The labels we'll be fitting the model to are the quantitative labels that are provided in the data set, while the system response being predicted is the number of rings in the shell:
# x data labels
xnlabs = ['Sex']
xqlabs = ['Length','Diameter','Height','Whole weight','Shucked weight','Viscera weight','Shell weight']
xlabs = xnlabs + xqlabs
# y data labels
ylabs = ['Rings']
print xqlabs
print ylabs
lmreg = linear_model.LinearRegression( fit_intercept = False )
lmreg.fit( adt_df[xqlabs], adt_df[ylabs] )
lmreg.coef_
# Compute residuals
yhat = lmreg.predict(adt_df[xqlabs])
lmresid = adt_df[ylabs] - yhat
sns.distplot(lmresid)
plt.title('Residuals')
plt.show()
Our model does a decent job of predicting the number of rings in the shell - but not great. Distribution of residual values shows they follow a (mostly) normal distribution, centered at zero. This is an indication that we have picked good variables to start with.
Some asymmetry in the distribution, indicating larger positive residuals and small negative residuals are more likely (meaning, we will underpredict by a lot infrequently, and overpredict by a little more frequently.)
lmreg.score(adt_df[xqlabs],adt_df[ylabs])
Yikes - this is not a great model. Not sure how to interpret this, but I guess it means the model is going to be right about 36.2% of the time.
mean = adt_df['Rings'].mean()
var = np.sqrt(adt_df['Rings'].var())
print "scikit-learn linear regression model:"
print "mean response value = %0.2f"%(mean)
print "L2 residual = %0.2f"%(var)
Most of the model residuals are within $\pm5$ of 0. However, this is larger than the standard deviation of the data.
scikit-learn: Linear Regression Residuals¶
We can use a quantile plot of the residuals to figure out how they are distributed.
fig = plt.figure(figsize=(6,4))
ax1 = fig.add_subplot(111)
stats.probplot(lmresid['Rings'].values, dist='norm',plot=ax1)
ax1.set_title('Linear Regression Residual Quantiles')
plt.show()
This figure shows that the model residuals are not normally distributed - indicating there are higher order effects that the linear model is not capturing. This is an indication that a linear model just won't cut it.
fig, (ax1,ax2,ax3) = plt.subplots(1,3,figsize=(14,4))
ax1.plot(adt_df['Length'],lmresid['Rings'],'*', color=sns.xkcd_rgb['dusty blue'])
ax1.set_xlabel('Length')
ax1.set_ylabel('Residual')
ax1.set_title('Length vs Residual')
ax2.plot(adt_df['Diameter'],lmresid['Rings'],'*', color=sns.xkcd_rgb['dusty green'])
ax2.set_xlabel('Diameter')
ax2.set_ylabel('Residual')
ax2.set_title('Diameter vs Residual')
ax3.plot(adt_df['Viscera weight'],lmresid['Rings'],'*', color=sns.xkcd_rgb['dusty red'])
ax3.set_xlabel('Viscera weight')
ax3.set_ylabel('Residual')
ax3.set_title('Weight vs Residual')
plt.show()
fig, ax1 = plt.subplots(1,1,figsize=(4,4))
ax1.plot(adt_df[ylabs],lmresid['Rings'],'*', color=sns.xkcd_rgb['dusty purple'])
ax1.set_xlabel('Number of Rings')
ax1.set_ylabel('Residual')
ax1.set_title('Response vs Residual')
plt.show()
This is a good illustration of why it's important to look at plots of residuals versus inputs and residuals versus response values.
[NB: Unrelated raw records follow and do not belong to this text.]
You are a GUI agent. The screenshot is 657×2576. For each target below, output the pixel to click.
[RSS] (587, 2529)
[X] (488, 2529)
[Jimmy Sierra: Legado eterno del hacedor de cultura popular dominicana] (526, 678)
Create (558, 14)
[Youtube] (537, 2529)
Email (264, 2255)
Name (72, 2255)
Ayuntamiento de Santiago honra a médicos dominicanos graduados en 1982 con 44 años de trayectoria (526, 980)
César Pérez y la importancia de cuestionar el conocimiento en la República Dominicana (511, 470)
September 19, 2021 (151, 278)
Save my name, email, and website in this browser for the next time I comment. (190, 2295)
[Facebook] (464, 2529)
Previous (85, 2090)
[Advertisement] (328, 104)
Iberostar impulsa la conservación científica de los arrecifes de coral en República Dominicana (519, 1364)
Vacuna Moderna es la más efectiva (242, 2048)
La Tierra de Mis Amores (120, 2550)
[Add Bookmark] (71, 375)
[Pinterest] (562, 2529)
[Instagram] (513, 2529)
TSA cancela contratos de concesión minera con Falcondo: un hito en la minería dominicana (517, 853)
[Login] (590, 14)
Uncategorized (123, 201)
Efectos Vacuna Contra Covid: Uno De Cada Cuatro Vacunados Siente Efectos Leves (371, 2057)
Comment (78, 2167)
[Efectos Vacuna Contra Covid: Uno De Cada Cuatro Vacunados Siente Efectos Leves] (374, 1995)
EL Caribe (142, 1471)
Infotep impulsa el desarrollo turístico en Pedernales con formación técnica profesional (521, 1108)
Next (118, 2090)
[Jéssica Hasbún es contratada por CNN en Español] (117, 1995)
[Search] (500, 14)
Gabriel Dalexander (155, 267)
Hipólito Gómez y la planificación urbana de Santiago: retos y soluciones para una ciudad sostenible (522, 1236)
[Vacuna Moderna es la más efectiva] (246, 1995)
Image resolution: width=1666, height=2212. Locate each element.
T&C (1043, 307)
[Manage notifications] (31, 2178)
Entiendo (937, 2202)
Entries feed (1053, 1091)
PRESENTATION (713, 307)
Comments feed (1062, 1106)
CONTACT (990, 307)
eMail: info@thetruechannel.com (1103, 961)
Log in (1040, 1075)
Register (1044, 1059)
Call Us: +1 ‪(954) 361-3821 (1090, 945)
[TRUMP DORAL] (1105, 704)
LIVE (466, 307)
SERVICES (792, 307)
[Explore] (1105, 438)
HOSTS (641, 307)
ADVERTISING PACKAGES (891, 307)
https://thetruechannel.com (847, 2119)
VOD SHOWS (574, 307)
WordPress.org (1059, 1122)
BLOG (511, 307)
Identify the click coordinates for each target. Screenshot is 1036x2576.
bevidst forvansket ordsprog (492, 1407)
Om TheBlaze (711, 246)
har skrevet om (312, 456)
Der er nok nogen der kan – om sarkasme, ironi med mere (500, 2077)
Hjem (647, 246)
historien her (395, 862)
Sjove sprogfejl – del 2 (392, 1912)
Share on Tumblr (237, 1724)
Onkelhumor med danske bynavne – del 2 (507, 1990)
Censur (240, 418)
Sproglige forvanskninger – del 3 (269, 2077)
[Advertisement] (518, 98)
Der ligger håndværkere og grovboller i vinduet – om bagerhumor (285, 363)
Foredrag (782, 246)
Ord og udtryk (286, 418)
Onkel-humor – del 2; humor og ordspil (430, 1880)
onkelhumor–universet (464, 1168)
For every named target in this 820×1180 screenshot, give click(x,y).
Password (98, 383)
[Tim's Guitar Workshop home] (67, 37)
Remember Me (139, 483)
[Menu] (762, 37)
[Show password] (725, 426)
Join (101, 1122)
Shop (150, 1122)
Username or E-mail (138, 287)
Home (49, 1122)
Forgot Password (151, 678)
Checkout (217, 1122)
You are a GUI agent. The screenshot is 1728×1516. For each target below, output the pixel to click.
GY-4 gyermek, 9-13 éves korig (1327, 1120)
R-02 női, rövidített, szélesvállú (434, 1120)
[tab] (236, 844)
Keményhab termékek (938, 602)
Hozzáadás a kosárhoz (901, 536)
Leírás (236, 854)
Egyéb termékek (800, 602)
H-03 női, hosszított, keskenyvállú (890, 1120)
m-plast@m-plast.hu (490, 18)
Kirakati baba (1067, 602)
As both length and diameter get larger, the residuals also get larger, indicating there are higher-order effects with respect to length and diameter that are not accounted for in the model. (For example: suppose the number of rings is proportional to length squared, and the model treats the number of rings as proportional to length. Then as length gets larger, the (actual) number of rings will grow faster than our model predicts, causing residuals to grow larger as length grows larger.)
We can also see a stark dependence of the residual on the resopnse value. This indicates that a linear model does reassonably well for smaller, younger abalones, but does progressively worse as the abalones get older.
To lower the residual and improve our predictions, we'll either need to account for higher-order effects with length and diameter, or transform the variables.
scikit-learn: Linear Regression Residuals with Transformed Variables¶
Linear models for the response in terms of the factors (input variables) provided with the data set do not do a great job of predicting the number of rings. To improve the model, we can transform the variables we have into new variables, and try to improve the fit between the model and the data by using these derived quantities.
In a previous notebook, the product of length, diameter, and height gave us a "volume" of each abalone, correlated closely with the abalone's shell and viscera weight. Let's see if we can improve the results of the linear model by using the volume variable in our regression, either in place of or together with length, diameter, and height. Note that this is equivalent to adding an interaction term $x_1 x_2 x_3$ for the input variables $x_1$, $x_2$, $x_3$ (length, diameter, height).
print adt_df.columns
newxqlabs = ['Length','Diameter','Height','Whole weight','Shucked weight','Viscera weight','Shell weight','Volume']
print xqlabs
print newxqlabs
lmxreg = linear_model.LinearRegression( fit_intercept = False )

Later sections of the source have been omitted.